Short problem: Can you copy every line of the records below word for word, leaving the pictures out of your answer?

(Collected data entries)
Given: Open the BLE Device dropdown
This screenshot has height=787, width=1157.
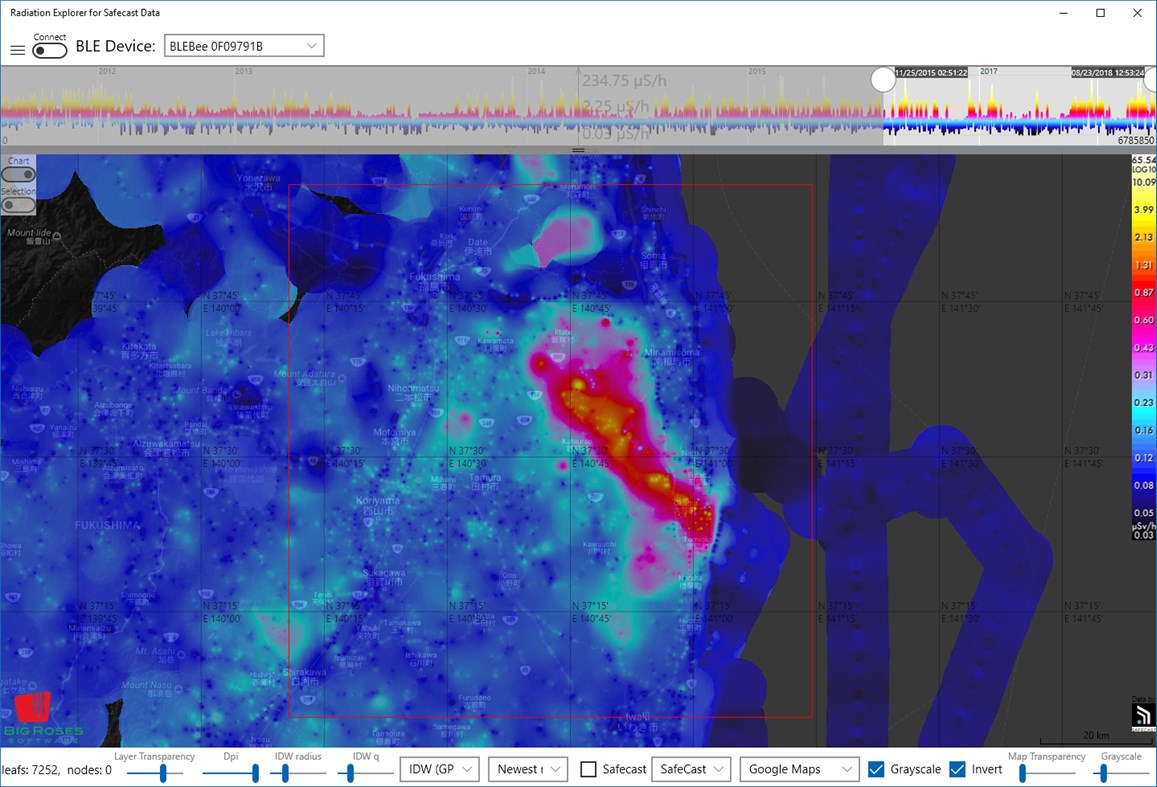Looking at the screenshot, I should tap(243, 44).
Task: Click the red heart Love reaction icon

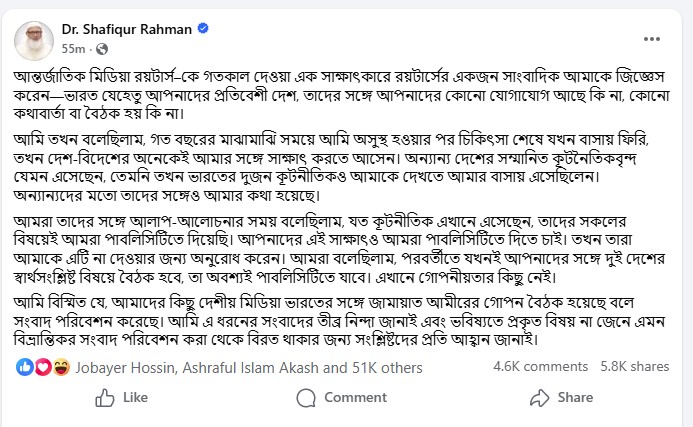Action: click(40, 368)
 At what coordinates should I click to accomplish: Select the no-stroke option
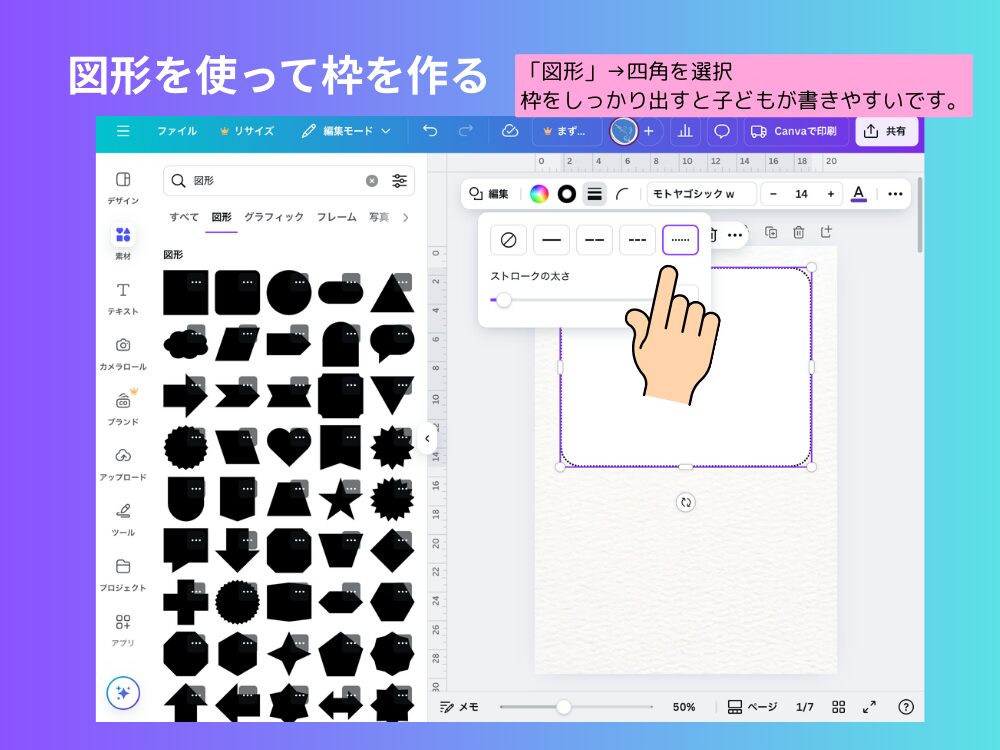click(x=508, y=240)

Output for this exercise:
Given: Open the BLE Device dropdown
This screenshot has height=787, width=1157.
Looking at the screenshot, I should tap(243, 44).
Task: Click the red heart Love reaction icon

Action: click(40, 368)
 At what coordinates should I click to accomplish: Select the no-stroke option
click(x=508, y=240)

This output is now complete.